Against Saracens in the semi-finals, Northampton dismantled the champions in the scrum with Phil Dowson’s charges conceding just one penalty compared to their opponents’ six in that area.

“Northampton have got a good pack,” Scott adds. "The final on Saturday will be the fourth game we have played against them if you include the Prem Cup. We know the personnel, we know the six front-rowers and we have worked through that this week.

“We need to make sure we get our part right to make sure we get ourselves into the game at the weekend.

“Look, us and Northampton finished top two and we are both in the final! That tells you you have got two good teams playing in the final. Of course, Northampton attack space well so we have looked at that, how we defend that but also we have looked at how we generate and make space against them. We just have to stick to process. That is the big thing.”

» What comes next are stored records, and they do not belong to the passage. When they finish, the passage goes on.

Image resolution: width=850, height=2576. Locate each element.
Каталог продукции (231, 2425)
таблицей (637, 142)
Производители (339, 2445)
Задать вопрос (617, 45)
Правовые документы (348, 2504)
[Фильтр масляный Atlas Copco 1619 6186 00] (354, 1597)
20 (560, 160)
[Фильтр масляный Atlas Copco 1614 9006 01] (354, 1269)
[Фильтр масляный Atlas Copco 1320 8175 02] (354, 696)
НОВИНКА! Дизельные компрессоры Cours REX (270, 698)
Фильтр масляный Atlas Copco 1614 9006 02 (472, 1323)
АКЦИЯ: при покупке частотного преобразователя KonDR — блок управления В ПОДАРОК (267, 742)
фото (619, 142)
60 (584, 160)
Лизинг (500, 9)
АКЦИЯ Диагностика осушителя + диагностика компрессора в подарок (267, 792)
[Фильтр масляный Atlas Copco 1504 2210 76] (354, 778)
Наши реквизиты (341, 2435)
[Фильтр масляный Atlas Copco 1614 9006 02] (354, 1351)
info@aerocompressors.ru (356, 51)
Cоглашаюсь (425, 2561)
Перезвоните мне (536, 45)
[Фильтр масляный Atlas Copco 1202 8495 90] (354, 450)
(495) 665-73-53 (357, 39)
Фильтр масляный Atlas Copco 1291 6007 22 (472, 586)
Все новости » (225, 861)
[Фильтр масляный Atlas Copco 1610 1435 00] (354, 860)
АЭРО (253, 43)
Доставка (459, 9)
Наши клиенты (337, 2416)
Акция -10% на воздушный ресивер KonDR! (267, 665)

Which way the final will go will depend on many different factors but there’s no doubt that Bath will stay true to what has got them to this point.

“Our big thing for the last 52 weeks has been about getting better each week,” Scott says. “That hasn’t changed this week. Every time we are in training at Farleigh, every minute, every second counts. We’ve set high standards.

“Bath is a club that wants to be at the main end of the log [table] at the end of the season. I don’t think any other Premiership team would be any different.

“That is where we wanted to be and I think it goes back to what I said earlier. For us to have built towards that, it was about one game at a time and getting better from that game. That is what we have worked hard on and that has pretty much took us to where we have got to and that is the Premiership final.”

Two years ago, Bath and Scott may have been unsure about what was coming next for them but now one of the biggest weeks for those involved could end with the biggest prize of all.